Comodo Free Firewall will offer to change your DNS (domain name resolution service) provider to Comodo Secure DNS for more faster, safer browsing.
A well-designed, information-packed firewall to boost your security
GlassWire is a slick looking free firewall that shows you exactly which programs are sending and receiving data over your network, and how much, making it easy to identify anything unusual. There's a huge amount of information available, which might seem alarming at first, but you can clear all of GlassWire's logs in a few seconds.
You'll be notified when a new application or service wants internet access, and you can allow or block it with a single click. In actual fact, GlassWire is really just an interface built on top of the Windows firewall, so while certainly more attractive (and informative) than the latter, it’s not going to be any more robust.
The premium versions of GlassWire includes some extra features like monitoring of your webcam and microphone, storing records for more than a month, and monitoring multiple remote connections, but for basic use the free edition is superb.
A neat little app that gives you extra control of Windows' own firewall
TinyWall is better known for what it doesn't do than what it does: unlike some free firewalls it doesn't interrupt you with pop-up warnings about what seems to be every second bit of data.
TinyWall (now on version 2.1) is designed to improve Windows' own firewall features without requiring any expert knowledge, and while it offers the same whitelisting features as other packages – to ensure that the apps you use can get online without any difficulty – it does it through hotkeys or lists rather than pop-ups.
TinyWall lives up to the ‘tiny’ part of its name, and only takes up about 1MB on your hard drive. It is certainly a very useful addition if you decide to stick with Windows' built-in security tool.
Customizable filters to protect your personal data at a router level
OpenDNS isn't a downloadable free firewall; it's a change you can make to your router's settings so it connects to the internet via OpenDNS' servers. That means the protection applies to any device on your network, which is useful in today's hyper-connected homes and businesses.
OpenDNS Home automatically blocks known offenders and offers a range of content filtering options to keep the kids away from filth, too, and it helps prevent phishing attacks. The service is free, and there are full setup instructions for every kind of device.
For more info on this solution and other alternatives, check out our guide to the best free and public DNS servers of 2019.
Privatefirewall offers something of a hand-on experience for users who want to control every part of their firewall software. Installation requires a walkthrough as it's not automatic, and you're expected to set up your own configurations, though guidance is provided.
The software has multiple parts to support the firewall process, not least an application manager and a process monitor. You can also track port use and traffic, and filter according to whichever rules you set up. There's also the ability to set up a whitelist of IP addresses, which can be useful for remote networking, and untrusted IPs and websites can be blacklisted.
The ability to customized so much of the firewall is what makes Privatefirewall especially notable.
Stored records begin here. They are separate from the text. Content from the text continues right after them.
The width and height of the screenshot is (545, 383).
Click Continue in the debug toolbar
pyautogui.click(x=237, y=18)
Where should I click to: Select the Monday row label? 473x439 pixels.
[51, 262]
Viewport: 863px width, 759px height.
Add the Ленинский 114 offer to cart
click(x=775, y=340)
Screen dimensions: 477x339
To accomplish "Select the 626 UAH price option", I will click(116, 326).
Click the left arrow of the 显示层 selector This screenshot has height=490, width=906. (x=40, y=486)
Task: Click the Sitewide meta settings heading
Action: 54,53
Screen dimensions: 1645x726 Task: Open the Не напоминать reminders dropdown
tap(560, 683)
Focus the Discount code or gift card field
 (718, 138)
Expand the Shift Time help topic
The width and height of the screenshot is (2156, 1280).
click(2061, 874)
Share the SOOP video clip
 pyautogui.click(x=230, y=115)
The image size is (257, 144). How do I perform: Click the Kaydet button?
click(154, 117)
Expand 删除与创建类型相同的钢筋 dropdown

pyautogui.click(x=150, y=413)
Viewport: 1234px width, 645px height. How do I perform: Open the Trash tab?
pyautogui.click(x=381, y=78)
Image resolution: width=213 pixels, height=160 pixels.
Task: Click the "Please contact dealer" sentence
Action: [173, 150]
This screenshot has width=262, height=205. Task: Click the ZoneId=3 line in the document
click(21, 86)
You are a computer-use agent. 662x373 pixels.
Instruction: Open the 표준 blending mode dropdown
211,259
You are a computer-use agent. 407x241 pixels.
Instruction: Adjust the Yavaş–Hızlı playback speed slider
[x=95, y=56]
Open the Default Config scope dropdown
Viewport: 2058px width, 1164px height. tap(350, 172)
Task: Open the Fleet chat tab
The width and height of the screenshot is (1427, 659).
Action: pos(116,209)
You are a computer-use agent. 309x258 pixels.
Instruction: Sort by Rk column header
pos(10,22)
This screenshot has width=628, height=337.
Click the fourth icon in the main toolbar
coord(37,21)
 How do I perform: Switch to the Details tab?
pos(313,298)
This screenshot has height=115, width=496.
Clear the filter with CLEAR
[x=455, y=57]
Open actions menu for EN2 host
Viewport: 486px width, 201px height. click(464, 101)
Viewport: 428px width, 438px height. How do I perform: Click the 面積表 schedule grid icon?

The only issue for many users might be that the limited GUI and text-heavy process, along with the range of options and settings available, could make Privatefirewall somewhat intimidating.
However, if you can get past that state, then Privatefirewall is a simple but powerful program that allows full hands-on control of your firewall security - just so long as you don't mind getting your hands a little dirty in setting it up.